Proje yönetiminde biraz paranoya sahibi olmak iyidir. Riskler her taşın altında, her kapının arkasında saklanmış olabilir. Risk her yerdedir, proje yönetiminde riskler ile karşılaşmadığımız nadir zamanlar tüm koşulları ve değişkenleri bildiğimiz ve kontrol edebildiğimiz anlardır ve böyle anlar çok nadirdir.
Risk yönetiminde en çok ihtimam göstermemiz gereken konu riskleri nasıl kategorize edebileceğimizi öğrenmektir. Riskler arasındaki ayrımı yaparak iyi bir sınıflandırmada bulunmak bizi öne geçirecektir. Temelde iç ve dış olmak üzere iki risk kaynağı vardır. İç riskler proje veya organizasyonun bünyesinde bulunan unsurlardan oluşabilecek risklerdir. Dış riskler ise organizasyonumuz dışında olup projeyi bir şekilde etkileyen faktörleri içeren risklerdir. Dış risklerin en önemli özelliği onları kontrol edemeyiz sadece onları tanımaya çalışarak hazırlık yapabiliriz.
Elbette riskleri farklı şekillerde de kategorize edebiliriz.

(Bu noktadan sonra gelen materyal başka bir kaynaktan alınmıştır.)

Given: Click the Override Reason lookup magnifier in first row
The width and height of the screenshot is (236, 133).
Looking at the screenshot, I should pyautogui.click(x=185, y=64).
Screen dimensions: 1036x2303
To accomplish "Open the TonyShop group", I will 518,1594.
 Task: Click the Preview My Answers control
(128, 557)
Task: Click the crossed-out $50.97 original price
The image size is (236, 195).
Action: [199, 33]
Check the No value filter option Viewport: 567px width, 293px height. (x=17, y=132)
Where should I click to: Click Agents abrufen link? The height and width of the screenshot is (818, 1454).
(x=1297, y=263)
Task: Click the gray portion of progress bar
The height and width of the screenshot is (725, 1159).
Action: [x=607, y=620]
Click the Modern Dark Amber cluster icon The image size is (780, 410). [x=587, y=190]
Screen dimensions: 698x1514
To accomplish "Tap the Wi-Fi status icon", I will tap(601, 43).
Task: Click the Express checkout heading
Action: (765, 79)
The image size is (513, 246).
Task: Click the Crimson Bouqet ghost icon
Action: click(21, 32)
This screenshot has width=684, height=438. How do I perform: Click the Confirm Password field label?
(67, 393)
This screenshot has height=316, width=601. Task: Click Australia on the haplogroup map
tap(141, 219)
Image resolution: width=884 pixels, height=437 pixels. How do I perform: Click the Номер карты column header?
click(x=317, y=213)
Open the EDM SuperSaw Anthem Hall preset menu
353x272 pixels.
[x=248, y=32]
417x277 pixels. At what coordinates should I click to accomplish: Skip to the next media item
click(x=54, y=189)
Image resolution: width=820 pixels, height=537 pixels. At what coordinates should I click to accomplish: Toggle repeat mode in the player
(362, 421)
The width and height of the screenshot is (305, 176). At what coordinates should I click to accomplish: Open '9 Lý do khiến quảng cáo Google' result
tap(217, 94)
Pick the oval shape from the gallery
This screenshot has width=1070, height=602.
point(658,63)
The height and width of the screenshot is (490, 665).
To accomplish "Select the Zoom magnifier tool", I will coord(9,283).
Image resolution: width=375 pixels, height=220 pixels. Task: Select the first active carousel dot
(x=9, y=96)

Bu kategorize şekillerinden birisi de işlevselliğe göre ayırmak olacaktır.
Teknik Risk; üretim hattı ya da ar-ge çalışmalarında temelde mühendislik problemlerinden meydana gelebilecek olan risklerdir.
Pazar riski; geliştirdiğimiz ürün veya hizmetin başarısız olma riskidir. Pazar payında istenilen talebi görememesi veya rakiplerin farklı strateji ya da ürünler ile sizi ekarte etme çabaları olabilir.
Finansal Risk; nakit akışı ve karlılıkla ilgili riskleri içerir. Projelerin veya işletmelerin hassas bir biçimde bütçelendirilmesi elzemdir. Yoksa ne kadara başarılı bir projeniz olursa olsun parasızlıktan dolayı tamamlayamazsanız hiçbir işe yaramaz.
İnsan Riski; projede rol alan tüm personel ya da dış paydaşlar içerisinde en çok karşılaşılan risk türüdür. İnsanın olduğu yerde hata olacaktır yapmamız gereken potansiyel hata ve riskleri öngörerek hazırlıklarımızı yapmak olacaktır.